If signals from a distant transmitter pass the antennas in the wrong direction, from West to east, then the two transmission lines will bring currents to the amplifier input terminals which are of opposite phase and therefore tend to balance out so that they are amplified only feebly if at all. Most of the energy picked up returns to the antennas and is reradiated, or is absorbed in the amplifier output circuits without being amplified.

It will be apparent that the directions of reception and transmission of the whole relaying system can be reversed merely by reversing the connections to one transmission line, either at the antenna terminals or at the place where the lines are joined together, in which case the input of the amplifier will be coupled to the ends of the transmission lines in unlike polarity while the output of the amplifier will be coupled to the same ends of the transmission lines in like polarity.
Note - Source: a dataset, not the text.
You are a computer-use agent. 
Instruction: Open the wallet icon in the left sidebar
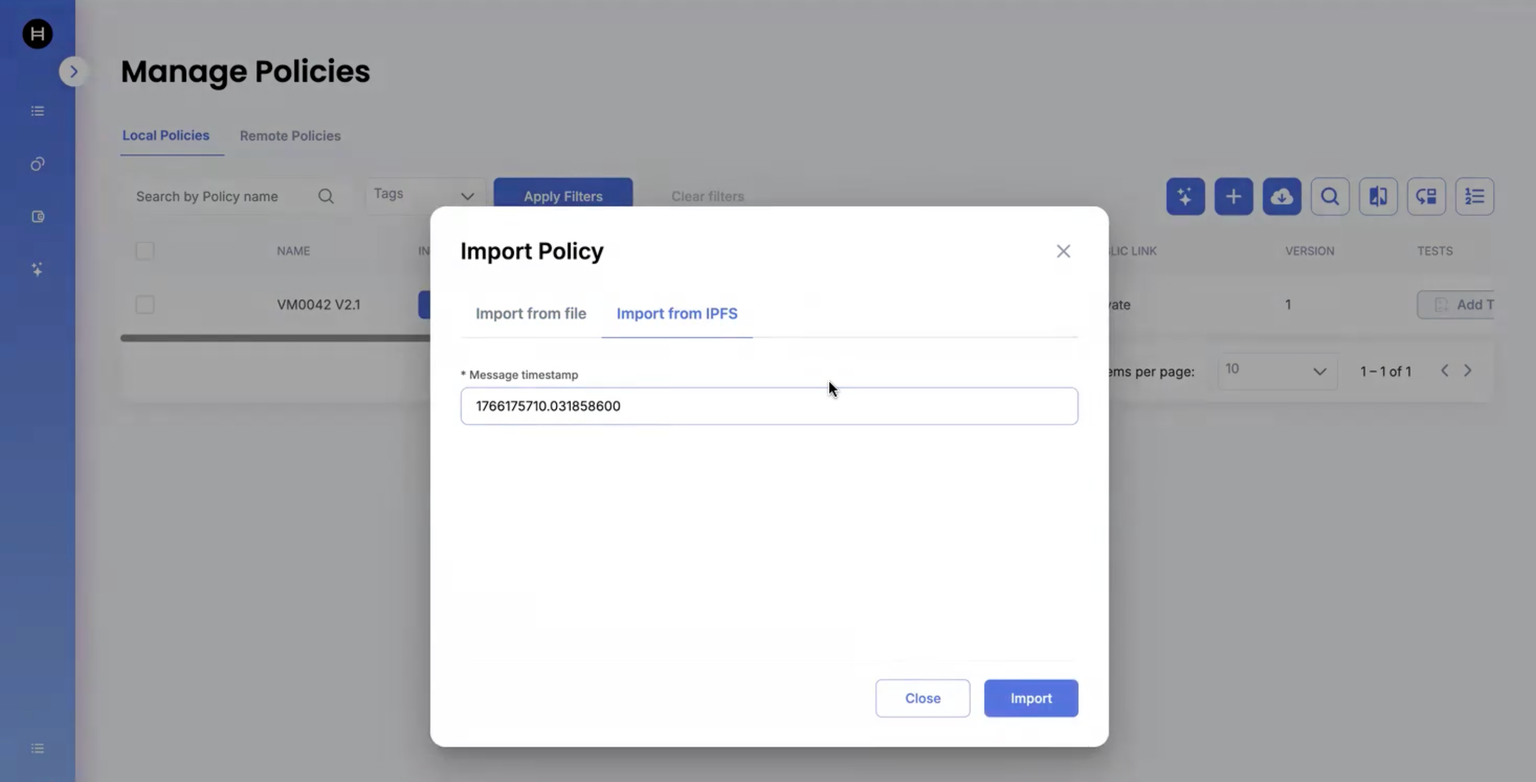point(38,217)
Although the spacing between antennas has been mentioned as being one-quarter wavelength, it should be understood that this spacing may be any odd multiple thereof, and that the transmission lines may also difier in length by any odd multiple of one-quarter wavelength. However, the spacing between antennas and the difference between lengths of transmission lines should not be excessive in magnitude, particularly if a wide percentage band width of current frequencies is to be relayed.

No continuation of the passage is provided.